"Now you may button this, Hecla," she said.

And Hecla, who was not clever with her fingers, struggled till she was scarlet in the face to get a rather difficult button into its hole. She stopped at length in despair, and to their surprise Ivy's little fingers did it at once quite deftly.

"Clever little thing!" Aunt Anne murmured.

"She's cleverer than me, isn't she—lots?" cried Hecla, overhearing what she was not meant to hear.

"Mummie always lets me dress myself," said Ivy.

"Then you shall do it another day," promised Miss Anne.

It was a lovely spring day, early spring, yet warm and sunny. They went outside the town; not towards the windmill, where Hecla had gone with Elisabeth one day, but in another direction, past the Vicarage and the old grey Church, and along a country road, with a little river beside it.

Presently they reached a place where the river disappeared under the road for a short distance, coming out soon on the other side. All this covered part was arched over, just like a particularly wide bridge, and that was what Hecla meant when she talked of the "bridge-part."

It was a grand play-place for the children of Nortonbury.

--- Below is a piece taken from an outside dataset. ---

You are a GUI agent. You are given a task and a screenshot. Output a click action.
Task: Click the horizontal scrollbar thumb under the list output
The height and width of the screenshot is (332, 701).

They loved to throw in sticks and small boughs and sometimes little wooden boats at the upper end of the covered part, and then to rush to the lower end and watch for the said sticks or boughs or boats to come out, carried by a swift current through the long arch. The river just there was both deeper and more rapid than elsewhere, because it had to flow in a narrower channel.

Above the covered-over part the banks were steep; and the children would stand at the edge and fling in their boats. But at the lower end, there was a more shelving bank, so that they could easily climb down to the water brink, and could take them out, if the boats floated near enough.